Using single-cell RNA-seq (scRNA-seq), the full transcriptome of individual cells can be acquired, enabling a quantitative cell-type characterisation based on expression profiles. However, due to the large variability in gene expression, identifying cell types based on the transcriptome remains challenging. Researchers from the Wellcome Trust Sanger Institute present Single-Cell Consensus Clustering (SC3), a tool for unsupervised clustering of scRNA-seq data. SC3 achieves high accuracy and robustness by consistently integrating different clustering solutions through a consensus approach. Tests on twelve published datasets show that SC3 outperforms five existing methods while remaining scalable, as shown by the analysis of a large dataset containing 44,808 cells. Moreover, an interactive graphical implementation makes SC3 accessible to a wide audience of users, and SC3 aids biological interpretation by identifying marker genes, differentially expressed genes and outlier cells. The researchers illustrate the capabilities of SC3 by characterising newly obtained transcriptomes from subclones of neoplastic cells collected from patients.

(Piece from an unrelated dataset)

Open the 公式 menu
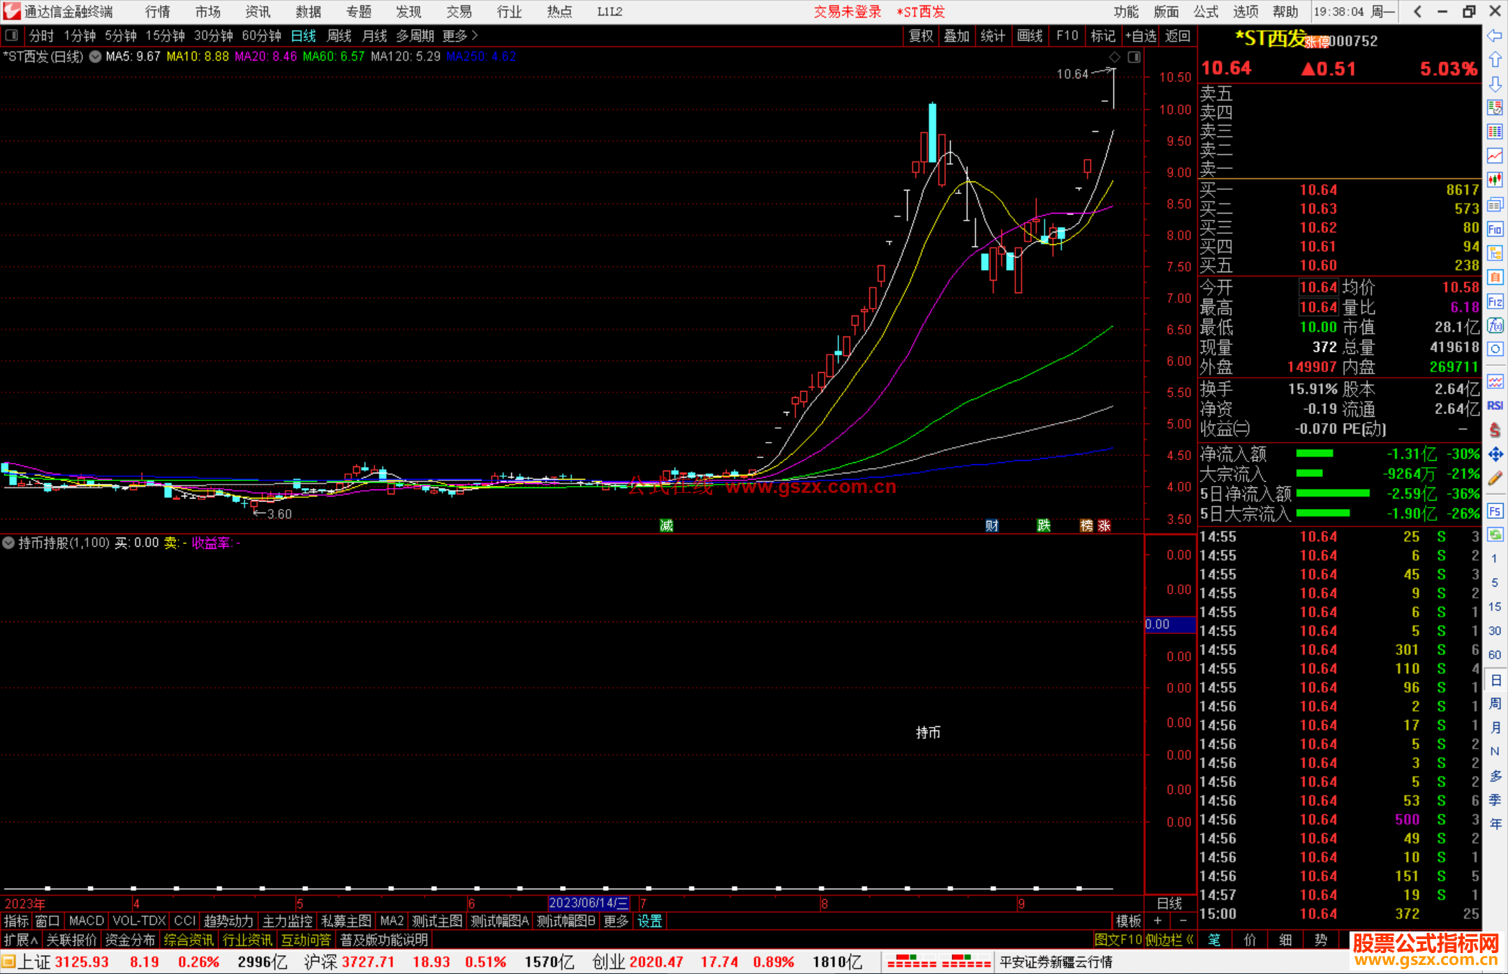This screenshot has width=1508, height=974. 1206,12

The SC3 framework for consensus clustering
( a ) Overview of clustering with SC3 framework (see Methods). A total of 6 D clusterings are obtained, where D is the total number of dimensions d1, …, dD considered. These clusterings are then combined through a consensus step to increase accuracy and robustness. Here, the consensus step is exemplified using the Treutlein data: the binary matrices (Methods) corresponding to each clustering are averaged, and the resulting matrix is segmented using hierarchical clustering up to the k-th hierarchical level ( k = 5 in this example). ( b ) Published datasets used to set SC3 parameters. N is the number of cells in a dataset; k is the number of clusters originally identified by the authors . ( c ) Testing the distances, nonlinear transformations and d range. Median of ARI over 100 realizations of the SC3 clustering for six gold standard datasets (Biase, Yan, Goolam, Kolodziejczyk, Deng and Pollen, colours as in ( b )). The x-axis shows the number of eigenvectors d (see ( a )) as a percentage of the total number of cells, N. The black vertical lines indicate the interval d = 4-7% of the total number of cells, N. The black vertical lines indicate the interval d = 47% of the total number of cells N, showing high accuracy in the classification. ( d ) Histogram of the d values where ARI>.95 is achieved for the gold standard datasets. The black vertical lines indicate the same as in ( c ). ( e ) 100 realizations of the SC3 clustering of the datasets shown in ( b ). Individual corresponds to clustering without consensus step. Consensus corresponds to the consensus clustering over the parameter set (Methods). The black line corresponds to ARI=0.8. Dots represent individual clustering runs. The dashed black line separates gold and silver standard datasets.